Doing her best Billy Graham impersonation—hand raised, mouth open as if in mid-proclamation of the gospel—a 20-something woman posed at an Instagram-ready podium tucked away in a side vestibule at the European Congress on Evangelism. Her friend snapped photos that made it look as if she were addressing the massive crowd at one of Graham’s historic meetings.
But Ophélie Prisca-Diane, who is currently serving with Youth With A Mission in Paris, told Christianity Today she doesn’t think evangelism is just a thing of the past. In fact, she sees it as a thing of the future. She expects Christians her age to do big, big things.
“There is a fire among us,” Prisca-Diane said. “Our generation is very open to the gospel, more than generations before.”
She wasn’t the only one at the gathering of evangelical leaders with great expectations for Gen Z, the group of people currently between the ages of 13 and 28. Amid talk of secularization and potential persecution, Christian leaders repeatedly expressed confidence that young people would usher in the re-Christianization of the continent.

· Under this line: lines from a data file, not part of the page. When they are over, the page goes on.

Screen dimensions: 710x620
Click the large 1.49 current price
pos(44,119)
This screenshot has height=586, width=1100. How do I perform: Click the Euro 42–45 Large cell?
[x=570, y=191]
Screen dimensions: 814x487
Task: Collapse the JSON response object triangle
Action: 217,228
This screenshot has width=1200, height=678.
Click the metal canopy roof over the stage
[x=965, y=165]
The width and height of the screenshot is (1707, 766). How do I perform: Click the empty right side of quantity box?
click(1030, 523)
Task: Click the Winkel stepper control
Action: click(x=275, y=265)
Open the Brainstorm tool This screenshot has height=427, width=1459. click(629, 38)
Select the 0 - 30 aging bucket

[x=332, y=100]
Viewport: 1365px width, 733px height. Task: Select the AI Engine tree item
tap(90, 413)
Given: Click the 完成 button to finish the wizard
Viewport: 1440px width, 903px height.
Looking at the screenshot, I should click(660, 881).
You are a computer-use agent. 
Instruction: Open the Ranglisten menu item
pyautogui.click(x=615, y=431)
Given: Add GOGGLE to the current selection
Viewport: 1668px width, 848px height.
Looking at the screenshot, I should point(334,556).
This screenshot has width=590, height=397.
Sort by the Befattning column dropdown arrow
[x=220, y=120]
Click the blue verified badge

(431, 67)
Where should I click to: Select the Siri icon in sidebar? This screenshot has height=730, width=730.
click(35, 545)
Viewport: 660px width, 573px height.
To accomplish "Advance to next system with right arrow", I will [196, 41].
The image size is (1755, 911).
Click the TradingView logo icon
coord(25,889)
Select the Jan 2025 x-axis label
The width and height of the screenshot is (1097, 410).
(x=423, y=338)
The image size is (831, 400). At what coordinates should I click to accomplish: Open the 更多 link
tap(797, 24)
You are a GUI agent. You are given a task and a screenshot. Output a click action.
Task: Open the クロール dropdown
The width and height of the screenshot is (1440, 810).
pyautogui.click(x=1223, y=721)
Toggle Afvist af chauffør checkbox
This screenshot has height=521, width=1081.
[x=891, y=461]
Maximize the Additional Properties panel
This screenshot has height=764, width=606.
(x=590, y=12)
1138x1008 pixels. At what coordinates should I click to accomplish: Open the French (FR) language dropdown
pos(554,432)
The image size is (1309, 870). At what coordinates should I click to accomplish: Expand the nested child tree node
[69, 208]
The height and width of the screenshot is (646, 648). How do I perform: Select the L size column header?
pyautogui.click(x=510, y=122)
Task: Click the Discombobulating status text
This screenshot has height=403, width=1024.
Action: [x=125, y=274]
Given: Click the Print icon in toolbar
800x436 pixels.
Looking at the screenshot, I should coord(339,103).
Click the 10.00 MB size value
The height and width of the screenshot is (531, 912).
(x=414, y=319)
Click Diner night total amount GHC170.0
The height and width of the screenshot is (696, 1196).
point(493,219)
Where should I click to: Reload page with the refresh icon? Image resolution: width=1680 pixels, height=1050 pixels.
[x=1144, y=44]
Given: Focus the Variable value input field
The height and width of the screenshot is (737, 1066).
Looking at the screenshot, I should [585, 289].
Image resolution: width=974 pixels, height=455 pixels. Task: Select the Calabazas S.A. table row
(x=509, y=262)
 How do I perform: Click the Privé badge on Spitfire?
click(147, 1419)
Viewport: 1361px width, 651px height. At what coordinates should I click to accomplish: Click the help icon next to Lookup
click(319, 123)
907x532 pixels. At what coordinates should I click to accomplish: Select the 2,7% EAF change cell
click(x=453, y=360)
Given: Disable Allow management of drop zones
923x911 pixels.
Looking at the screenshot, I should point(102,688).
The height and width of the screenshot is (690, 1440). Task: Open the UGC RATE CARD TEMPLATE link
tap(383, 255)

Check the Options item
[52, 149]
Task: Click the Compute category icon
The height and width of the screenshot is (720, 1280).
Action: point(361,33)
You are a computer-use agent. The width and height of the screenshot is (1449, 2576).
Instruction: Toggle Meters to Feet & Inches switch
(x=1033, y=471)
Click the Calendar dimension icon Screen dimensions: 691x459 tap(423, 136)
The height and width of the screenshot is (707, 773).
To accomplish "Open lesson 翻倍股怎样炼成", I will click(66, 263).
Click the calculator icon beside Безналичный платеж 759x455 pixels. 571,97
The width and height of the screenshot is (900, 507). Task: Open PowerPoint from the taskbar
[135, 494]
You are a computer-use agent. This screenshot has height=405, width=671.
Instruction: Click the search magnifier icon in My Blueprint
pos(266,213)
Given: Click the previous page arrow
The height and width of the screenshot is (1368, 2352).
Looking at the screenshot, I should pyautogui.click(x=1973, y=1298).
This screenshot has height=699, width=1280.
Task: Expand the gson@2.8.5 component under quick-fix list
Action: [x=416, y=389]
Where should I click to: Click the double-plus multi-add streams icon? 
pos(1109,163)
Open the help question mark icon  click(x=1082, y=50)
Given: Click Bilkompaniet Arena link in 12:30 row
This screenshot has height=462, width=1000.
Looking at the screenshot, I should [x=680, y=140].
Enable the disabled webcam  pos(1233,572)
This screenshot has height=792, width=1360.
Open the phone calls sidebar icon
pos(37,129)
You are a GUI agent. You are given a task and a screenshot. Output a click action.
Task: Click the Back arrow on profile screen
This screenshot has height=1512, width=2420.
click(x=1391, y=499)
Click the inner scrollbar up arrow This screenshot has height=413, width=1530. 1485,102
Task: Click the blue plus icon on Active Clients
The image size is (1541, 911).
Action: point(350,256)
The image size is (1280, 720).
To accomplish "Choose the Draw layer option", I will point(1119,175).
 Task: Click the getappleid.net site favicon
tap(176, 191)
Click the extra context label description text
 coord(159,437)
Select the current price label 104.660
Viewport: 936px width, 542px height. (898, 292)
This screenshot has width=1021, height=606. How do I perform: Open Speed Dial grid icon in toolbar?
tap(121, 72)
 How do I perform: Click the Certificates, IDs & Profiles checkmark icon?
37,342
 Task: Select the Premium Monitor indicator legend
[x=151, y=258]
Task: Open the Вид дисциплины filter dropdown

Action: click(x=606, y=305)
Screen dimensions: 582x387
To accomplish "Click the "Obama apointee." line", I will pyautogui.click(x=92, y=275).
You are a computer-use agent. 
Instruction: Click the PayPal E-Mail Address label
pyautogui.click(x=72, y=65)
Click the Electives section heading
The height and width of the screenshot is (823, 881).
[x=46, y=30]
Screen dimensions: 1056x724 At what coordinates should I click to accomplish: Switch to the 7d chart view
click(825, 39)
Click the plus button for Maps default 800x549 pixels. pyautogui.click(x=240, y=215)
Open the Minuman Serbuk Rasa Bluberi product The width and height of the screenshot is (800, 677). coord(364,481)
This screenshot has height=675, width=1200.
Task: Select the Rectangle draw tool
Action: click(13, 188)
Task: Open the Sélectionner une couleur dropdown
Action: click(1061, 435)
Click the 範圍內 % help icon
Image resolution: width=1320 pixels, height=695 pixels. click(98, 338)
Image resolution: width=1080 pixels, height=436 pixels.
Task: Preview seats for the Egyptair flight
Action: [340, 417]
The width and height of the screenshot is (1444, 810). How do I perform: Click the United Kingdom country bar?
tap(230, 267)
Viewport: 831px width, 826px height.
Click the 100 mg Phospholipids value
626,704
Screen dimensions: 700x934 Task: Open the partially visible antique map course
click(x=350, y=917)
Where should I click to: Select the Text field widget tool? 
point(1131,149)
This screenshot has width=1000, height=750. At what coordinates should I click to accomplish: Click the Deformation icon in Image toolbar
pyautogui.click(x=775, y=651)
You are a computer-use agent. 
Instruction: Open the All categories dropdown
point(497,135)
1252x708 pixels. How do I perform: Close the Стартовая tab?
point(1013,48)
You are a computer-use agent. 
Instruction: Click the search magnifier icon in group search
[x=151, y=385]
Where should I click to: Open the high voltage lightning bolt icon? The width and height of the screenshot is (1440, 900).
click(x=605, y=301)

There is some data that suggests a generational renewal of Christian faith has already begun. A recent report from the Bible Society indicates that young people, particularly men, are attending church in increasing numbers in England and Wales. And a 2023 survey from Ipsos showed growing interest in prayer and church attendance among people born after 1997 in Great Britain, France, Germany, Sweden, the Netherlands, and Hungary.
But while there may be a relative uptick of religious interest, that doesn’t really change the overall picture of demographic decline. About one in ten young people in Europe attend church on a weekly basis—a stark contrast to older generations. There has been asteady, if not strictly linear, decline in religious practice for decades.